Has anyone gotten Zoom iOS configuration to work in jamf school? I am testing Jamf School and am very frustrated. While I appreciate the responses in the thread, none of them seem to work for me. I'm likely missing something. But I just get errors or no change to the app. Thanks

ctarbox
Contributor II

@user-parrfaAIYt I am also looking for this functionality. Did you have any luck with getting this to work?

mainelysteve
Valued Contributor II

@ctarbox @user-parrfaAIYt Don't think so. The link below lists all the available keys you can use.

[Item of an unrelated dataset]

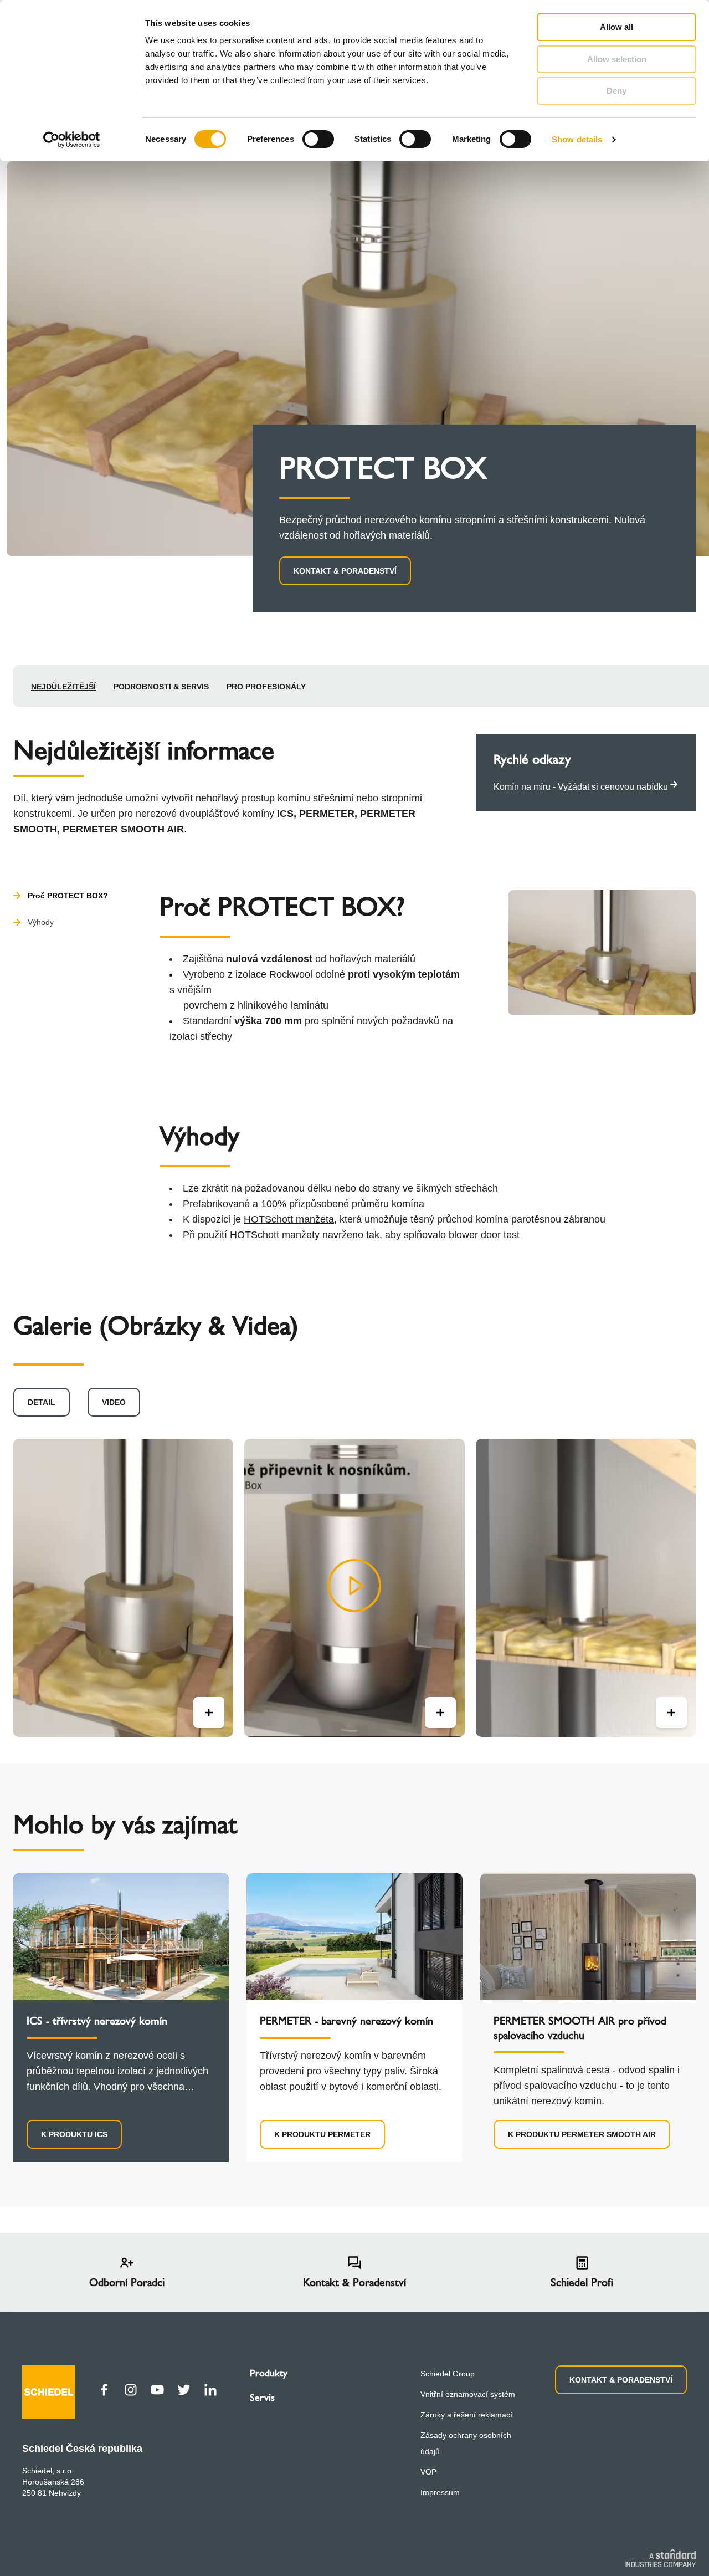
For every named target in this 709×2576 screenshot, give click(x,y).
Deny (616, 90)
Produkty (268, 2373)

https://support.zoom.us/hc/en-us/articles/360022302612-Using-MDM-to-configure-Zoom-on-iOS

Columbo
New Contributor II

Good Morning,

I am able to do it for our ipads within Jamf School. The configuration below doesn't allow a student to login whatsoever. Basically, when the student taps on "Join", the screen is blank as there are no options to log in.

To use this, you need to:

  1. Go to Apps and select the Zoom Cloud Meetings app.
  2. Create a Managed Configuration and copy the below script to it.
  3. Scope where you want to apply the Managed Configuration. Be sure to also click on the gear on the top right of the device group you want to apply the configuration to and select the newly created Managed Configuration.

<plist>
<dict>
<key>DisableLoginWithSSO</key>
<integer>1</integer>
<key>DisableFacebookLogin</key>
<integer>1</integer>
<key>DisableGoogleLogin</key>
<integer>1</integer>
<key>DisableLoginWithEmail</key>
<integer>1</integer>
<key>mandatory:EnableAppleLogin</key>
<integer>0</integer>
</dict>
</plist>

I hope this helps!
55be73015ed348cbbff3b9804e27588b

JamesG
New Contributor II

Haven't been able to get this to work at all in Jamf School.

Columbo
New Contributor II

What exactly isn't working? Did you do step 3? Step 3 I initially missed when attempting this. 

JamesG
New Contributor II

No part of the config works at all for Zoom. I did copy/paste yours verbatim to eliminate any potential errors. I changed it to Automatic installation for all groups with the gear icon, no effect.

mainelysteve
Valued Contributor II

See @Columbo's response above. It's sounding like you've overlooked the managed configuration portion of the setup. Make sure your managed configuration is checked as shown in the example below.

Screen Shot 2022-01-07 at 2.11.51 PM.png

kevin_v
Contributor

Just chiming in with what worked for me as of 09/2022 on iOS 15:

<dict>
<key>ForceLoginWithSSO</key>
<true/>
<key>ForceSSOURL</key>
<string>YourOrgName</string>
</dict>

 

For whatever reason, integers of 1 or 0 were not working, but true/false values did.